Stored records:
----------------

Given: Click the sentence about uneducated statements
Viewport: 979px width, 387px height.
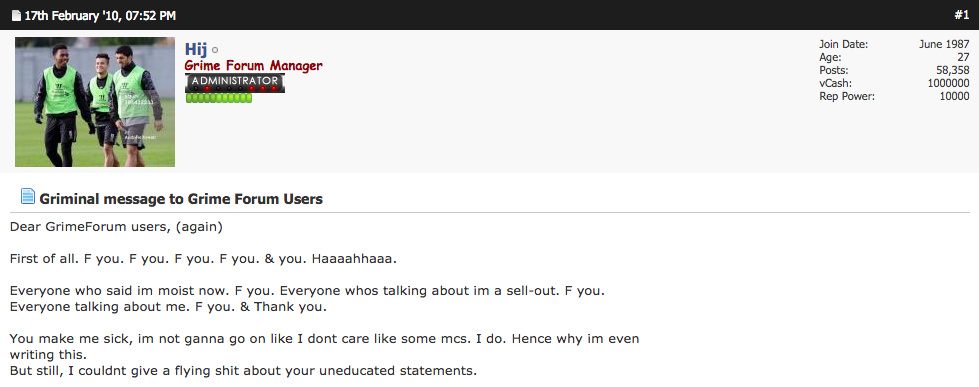Looking at the screenshot, I should pos(244,370).
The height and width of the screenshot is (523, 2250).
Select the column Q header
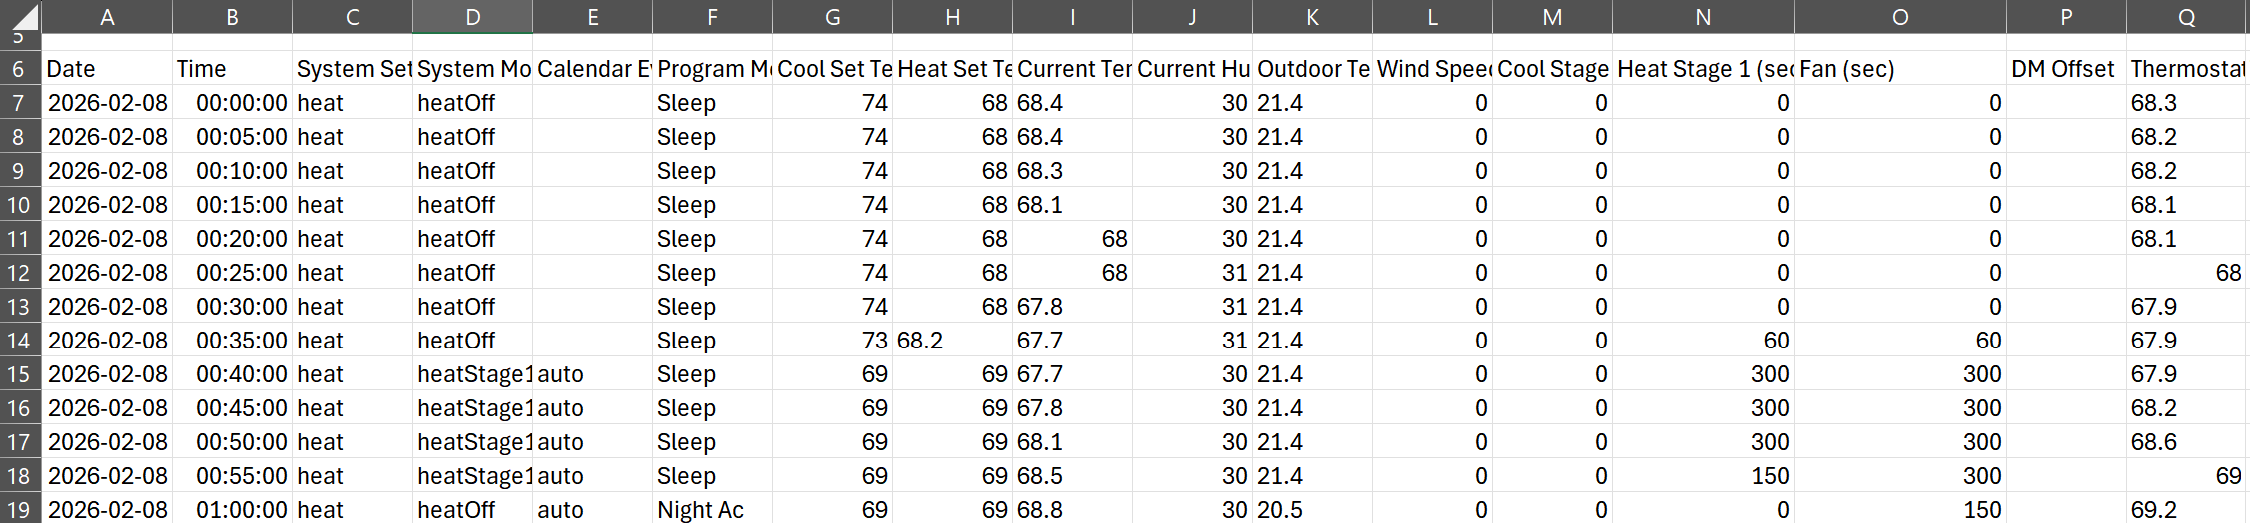tap(2186, 17)
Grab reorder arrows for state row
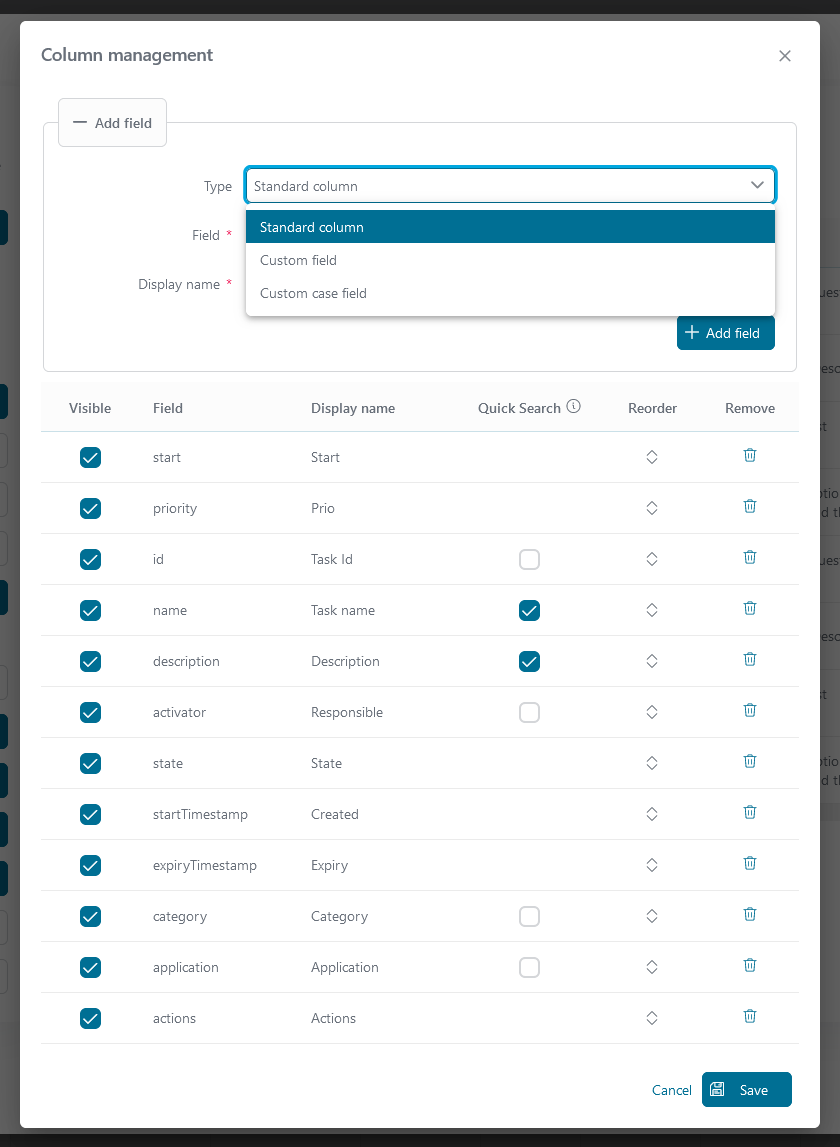The height and width of the screenshot is (1147, 840). tap(652, 763)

----------------

Problem to work on: Copy every line above exactly, leaving no picture in the copy.

Solution to this task:
Given: Click the sentence about uneducated statements
Viewport: 979px width, 387px height.
Looking at the screenshot, I should pos(244,370).
The height and width of the screenshot is (523, 2250).
Select the column Q header
tap(2186, 17)
Grab reorder arrows for state row
The height and width of the screenshot is (1147, 840). tap(652, 763)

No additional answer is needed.